*Required action*:
Below are several records. Retype exactly those lines running from the one with "Task: Tap the heart on zuck's reply" through the one with "Given: Click the Run 11 days ago timestamp", end lines included, and no others.

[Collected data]
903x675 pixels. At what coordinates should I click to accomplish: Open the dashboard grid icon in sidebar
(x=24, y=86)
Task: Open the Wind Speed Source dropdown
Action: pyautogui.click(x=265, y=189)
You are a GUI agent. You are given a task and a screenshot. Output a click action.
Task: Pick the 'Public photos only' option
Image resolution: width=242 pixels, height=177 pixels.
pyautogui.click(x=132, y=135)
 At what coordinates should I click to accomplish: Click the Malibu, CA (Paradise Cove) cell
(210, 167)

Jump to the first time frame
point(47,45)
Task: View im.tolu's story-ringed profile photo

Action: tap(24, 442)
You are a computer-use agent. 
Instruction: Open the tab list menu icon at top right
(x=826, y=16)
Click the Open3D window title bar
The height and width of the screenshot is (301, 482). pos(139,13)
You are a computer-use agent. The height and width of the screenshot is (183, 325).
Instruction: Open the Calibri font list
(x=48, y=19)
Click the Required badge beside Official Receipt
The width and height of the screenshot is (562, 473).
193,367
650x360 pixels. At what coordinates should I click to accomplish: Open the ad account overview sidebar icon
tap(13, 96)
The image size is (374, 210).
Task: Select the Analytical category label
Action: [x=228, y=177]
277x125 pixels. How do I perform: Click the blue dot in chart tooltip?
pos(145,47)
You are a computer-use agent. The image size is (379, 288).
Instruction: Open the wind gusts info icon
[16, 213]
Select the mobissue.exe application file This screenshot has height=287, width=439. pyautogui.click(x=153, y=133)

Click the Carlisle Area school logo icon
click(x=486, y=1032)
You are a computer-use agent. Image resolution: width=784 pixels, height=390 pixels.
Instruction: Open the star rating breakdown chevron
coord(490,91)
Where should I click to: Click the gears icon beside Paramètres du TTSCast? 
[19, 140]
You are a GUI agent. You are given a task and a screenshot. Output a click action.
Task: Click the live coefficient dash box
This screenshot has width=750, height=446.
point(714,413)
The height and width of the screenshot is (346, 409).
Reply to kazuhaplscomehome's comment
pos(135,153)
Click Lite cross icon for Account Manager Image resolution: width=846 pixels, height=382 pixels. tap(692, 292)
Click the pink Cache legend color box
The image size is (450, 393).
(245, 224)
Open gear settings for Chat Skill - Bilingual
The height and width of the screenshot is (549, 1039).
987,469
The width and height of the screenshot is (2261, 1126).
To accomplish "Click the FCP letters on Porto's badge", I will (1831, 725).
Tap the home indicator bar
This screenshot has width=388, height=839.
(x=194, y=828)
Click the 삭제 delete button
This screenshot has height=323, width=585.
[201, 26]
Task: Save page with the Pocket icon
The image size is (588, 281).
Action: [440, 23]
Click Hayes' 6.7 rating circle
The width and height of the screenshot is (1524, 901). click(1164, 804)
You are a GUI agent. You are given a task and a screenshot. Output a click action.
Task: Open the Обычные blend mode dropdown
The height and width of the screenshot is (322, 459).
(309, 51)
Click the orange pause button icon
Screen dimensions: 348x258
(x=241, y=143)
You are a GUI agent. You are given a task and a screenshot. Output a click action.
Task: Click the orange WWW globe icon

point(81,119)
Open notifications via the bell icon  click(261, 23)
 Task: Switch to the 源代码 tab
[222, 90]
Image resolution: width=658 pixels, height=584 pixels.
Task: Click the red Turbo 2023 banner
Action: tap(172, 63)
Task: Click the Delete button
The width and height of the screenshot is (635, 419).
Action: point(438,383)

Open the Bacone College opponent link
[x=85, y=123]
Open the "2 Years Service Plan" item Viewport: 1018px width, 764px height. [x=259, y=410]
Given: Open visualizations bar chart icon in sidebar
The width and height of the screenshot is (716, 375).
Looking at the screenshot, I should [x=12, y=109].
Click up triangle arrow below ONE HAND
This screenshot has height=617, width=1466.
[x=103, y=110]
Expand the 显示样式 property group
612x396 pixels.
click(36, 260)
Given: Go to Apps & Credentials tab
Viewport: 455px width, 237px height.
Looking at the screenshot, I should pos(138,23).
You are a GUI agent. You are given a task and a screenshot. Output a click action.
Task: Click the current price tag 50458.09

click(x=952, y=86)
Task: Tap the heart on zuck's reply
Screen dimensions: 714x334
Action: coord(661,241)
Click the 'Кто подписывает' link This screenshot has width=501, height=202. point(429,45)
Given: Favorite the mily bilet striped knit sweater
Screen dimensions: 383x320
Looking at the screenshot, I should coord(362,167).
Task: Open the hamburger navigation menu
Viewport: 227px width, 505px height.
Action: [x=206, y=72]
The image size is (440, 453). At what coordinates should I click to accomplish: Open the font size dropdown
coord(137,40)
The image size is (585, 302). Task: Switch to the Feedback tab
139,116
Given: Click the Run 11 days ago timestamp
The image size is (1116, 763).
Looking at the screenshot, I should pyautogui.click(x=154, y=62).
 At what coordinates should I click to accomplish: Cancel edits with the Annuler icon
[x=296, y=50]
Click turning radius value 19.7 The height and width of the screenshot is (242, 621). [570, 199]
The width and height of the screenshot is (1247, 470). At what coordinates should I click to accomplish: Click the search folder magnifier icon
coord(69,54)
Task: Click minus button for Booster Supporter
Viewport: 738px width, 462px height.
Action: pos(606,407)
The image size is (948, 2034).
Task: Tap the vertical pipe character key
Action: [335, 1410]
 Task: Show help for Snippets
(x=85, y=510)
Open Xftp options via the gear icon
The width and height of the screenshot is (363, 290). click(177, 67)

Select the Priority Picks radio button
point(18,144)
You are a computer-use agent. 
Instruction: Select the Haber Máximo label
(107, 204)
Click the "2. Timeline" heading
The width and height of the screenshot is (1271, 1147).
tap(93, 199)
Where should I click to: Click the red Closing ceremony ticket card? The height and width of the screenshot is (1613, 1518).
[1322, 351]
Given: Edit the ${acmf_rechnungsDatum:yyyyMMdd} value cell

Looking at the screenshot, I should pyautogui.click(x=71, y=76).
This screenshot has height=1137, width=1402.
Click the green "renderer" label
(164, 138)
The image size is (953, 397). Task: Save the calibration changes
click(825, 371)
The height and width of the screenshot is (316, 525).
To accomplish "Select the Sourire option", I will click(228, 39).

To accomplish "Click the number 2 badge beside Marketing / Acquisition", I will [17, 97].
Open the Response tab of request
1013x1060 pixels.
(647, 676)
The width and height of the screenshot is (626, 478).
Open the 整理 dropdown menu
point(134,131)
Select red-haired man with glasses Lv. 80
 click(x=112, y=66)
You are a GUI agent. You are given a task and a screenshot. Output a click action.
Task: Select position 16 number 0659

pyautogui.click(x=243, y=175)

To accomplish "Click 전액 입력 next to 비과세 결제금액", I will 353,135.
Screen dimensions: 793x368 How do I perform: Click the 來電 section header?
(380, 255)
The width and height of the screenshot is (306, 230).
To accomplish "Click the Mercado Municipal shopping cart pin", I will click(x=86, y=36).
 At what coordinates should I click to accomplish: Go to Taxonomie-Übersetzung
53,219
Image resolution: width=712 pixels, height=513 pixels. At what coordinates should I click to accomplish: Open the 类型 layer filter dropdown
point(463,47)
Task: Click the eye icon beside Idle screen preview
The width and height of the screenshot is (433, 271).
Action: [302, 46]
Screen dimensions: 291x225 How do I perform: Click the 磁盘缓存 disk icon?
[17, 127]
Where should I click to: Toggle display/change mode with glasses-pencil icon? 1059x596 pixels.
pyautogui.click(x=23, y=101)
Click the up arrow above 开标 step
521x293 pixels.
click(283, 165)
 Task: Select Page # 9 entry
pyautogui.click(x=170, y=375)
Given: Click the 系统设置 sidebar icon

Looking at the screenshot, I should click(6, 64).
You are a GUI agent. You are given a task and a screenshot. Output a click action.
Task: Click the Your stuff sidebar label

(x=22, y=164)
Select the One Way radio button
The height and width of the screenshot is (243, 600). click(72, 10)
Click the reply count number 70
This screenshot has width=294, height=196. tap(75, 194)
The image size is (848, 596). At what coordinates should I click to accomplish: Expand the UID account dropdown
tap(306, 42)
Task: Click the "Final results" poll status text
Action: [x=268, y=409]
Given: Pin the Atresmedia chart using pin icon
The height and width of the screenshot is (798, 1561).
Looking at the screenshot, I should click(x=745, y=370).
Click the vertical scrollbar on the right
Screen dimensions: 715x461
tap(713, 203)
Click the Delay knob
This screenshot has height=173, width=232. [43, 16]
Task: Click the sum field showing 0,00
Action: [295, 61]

*Answer box*:
Task: Tap the heart on zuck's reply
Screen dimensions: 714x334
Action: coord(661,241)
Click the 'Кто подписывает' link This screenshot has width=501, height=202. point(429,45)
Given: Favorite the mily bilet striped knit sweater
Screen dimensions: 383x320
Looking at the screenshot, I should coord(362,167).
Task: Open the hamburger navigation menu
Viewport: 227px width, 505px height.
Action: [x=206, y=72]
The image size is (440, 453). At what coordinates should I click to accomplish: Open the font size dropdown
coord(137,40)
The image size is (585, 302). Task: Switch to the Feedback tab
139,116
Given: Click the Run 11 days ago timestamp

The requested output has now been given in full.